L’inchiesta vera sul crac della Bpvi inizia adesso. La procura di Vicenza avrebbe iscritto sul registro degli indagati i primi nomi. L’ipotesi è quella di bancarotta fraudolenta. Al momento al quarto piano del palazzo di giustizia le bocche sono cucite ma l’inchiesta bis sul dissesto della Banca popolare di Vicenza prosegue. E questo in scia alla sentenza della Corte d’Appello di Venezia, che ha respinto il ricorso dell’ex presidente Gianni Zonin ed ha confermato l’insolvenza dell’istituto berico. Il 25 giugno, quando per decreto venne posta in liquidazione coatta amministrativa, cedendo la parte “buona” a Intesa, il buco era di 3,7 miliardi di euro.
La notizia è diventata pubblica ieri, anche se la decisione della Corte di Venezia risale a inizio del mese, al 9 per la precisione. La sentenza diventa il punto di sostegno per la nuova indagine condotta dai pm Gianni Pipeschi e Luigi Salvadori, quella già aperta per la bancarotta fraudolenta della banca. Il reato di bancarotta prevede pene più severe e tempi più lunghi di prescrizione rispetto a quelli di aggiotaggio, falso in prospetto e ostacolo alla vigilanza, contestati nel processo oggi in corso agli ex vertici di via Battaglione Framarin. E si sa, l’estinzione del reato è il vero rischio, nel procedimento giudiziario attualmente in corso all’aula bunker di Mestre e che tornerà da settembre a Vicenza).
Gli investigatori del colonnello Crescenzo Sciaraffa, comandante provinciale della Guardia di Finanza di Vicenza, starebbero da tempo esaminando, una corposa serie di operazioni che avrebbero contribuito al crac della BpVi. Si parla, dicono fonti vicine alla vicenda, di dossier che avrebbero minato la solidità patrimoniale della ormai ex banca finita in dissesto. Sarebbero circa 50 posizioni poste sotto la lente della Gdf.
In queste settimane, i pubblici ministeri Pipeschi e Salvadori stanno esaminando, con i finanzieri del nucleo di polizia economico finanziaria di Vicenza, alcune operazioni compiute negli ultimi anni dalla Popolare. Si tratta in particolare di prestiti, che in qualche caso sono legati alle “baciate”, in altri invece sono semplici finanziamenti. Si tratta di cifre imponenti, per diverse centinaia di milioni di euro, erogati dalla “banca del territorio” a favore di società non solo del territorio.

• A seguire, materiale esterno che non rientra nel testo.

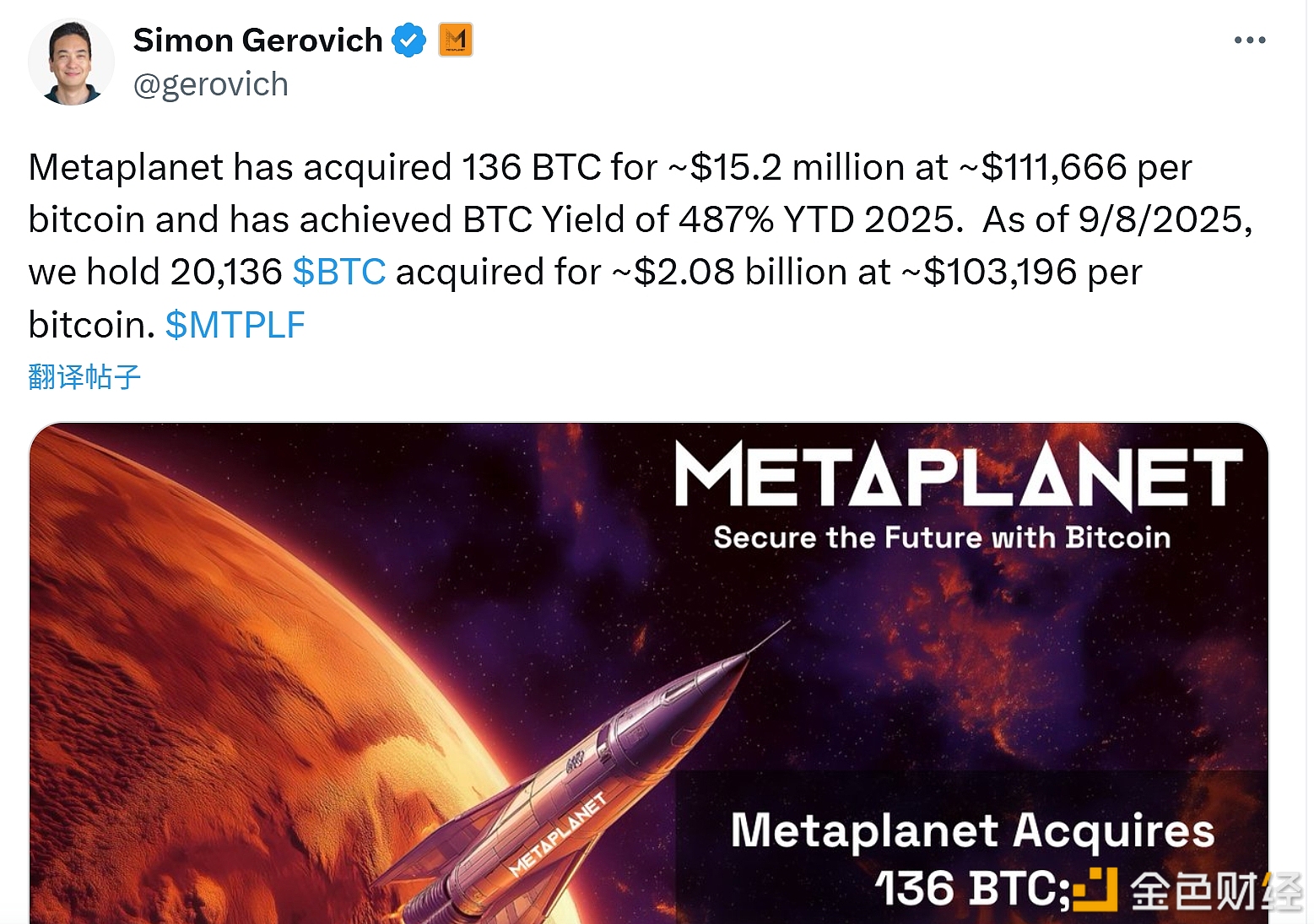Click the $BTC cashtag
This screenshot has height=924, width=1314.
339,273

La procura starebbe definendo gli indagati entrando così nel vivo di un’inchiesta che, in linea di principio, potrebbe toccare non solo i componenti dei consigli di amministrazione che si sono succeduti prima dell’insolvenza, ma (lo chiedono molti legali di parte civile) potrebbe andare a toccare anche il collegio sindacale e i revisori dei conti. Si vedrà.

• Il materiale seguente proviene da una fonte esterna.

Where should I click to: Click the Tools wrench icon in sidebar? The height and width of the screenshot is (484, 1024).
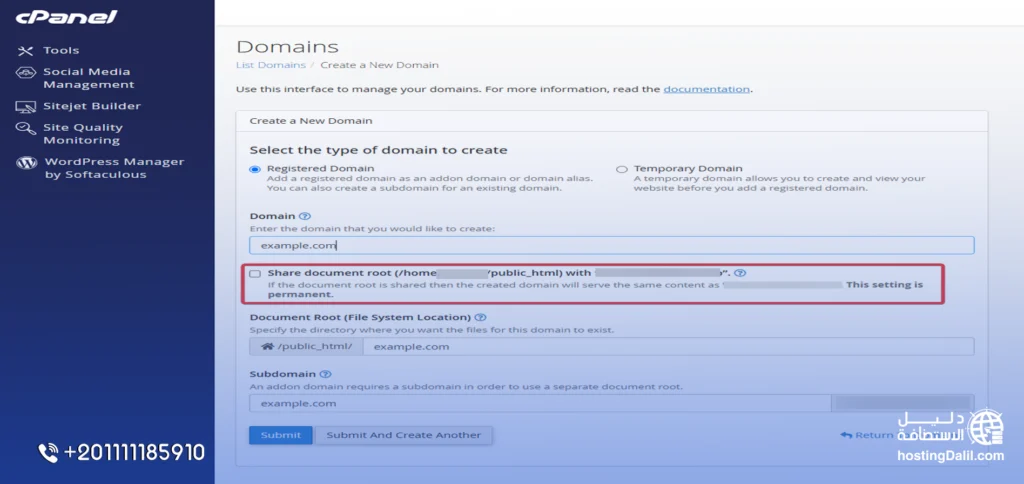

Al momento, sono solo ipotesi raccolte tra i vari protagonisti della vicenda, che nulla hanno a che fare con evidenze emerse dalle indagini fin qui svolte. Saranno in molti, verosimilmente, a dover spiegare come venivano prese certe decisioni. E non è affatto escluso che ad essere chiamati a rispondere di alcune di queste operazioni non siano solo gli ex vertici della BpVi, ma anche i loro beneficiari.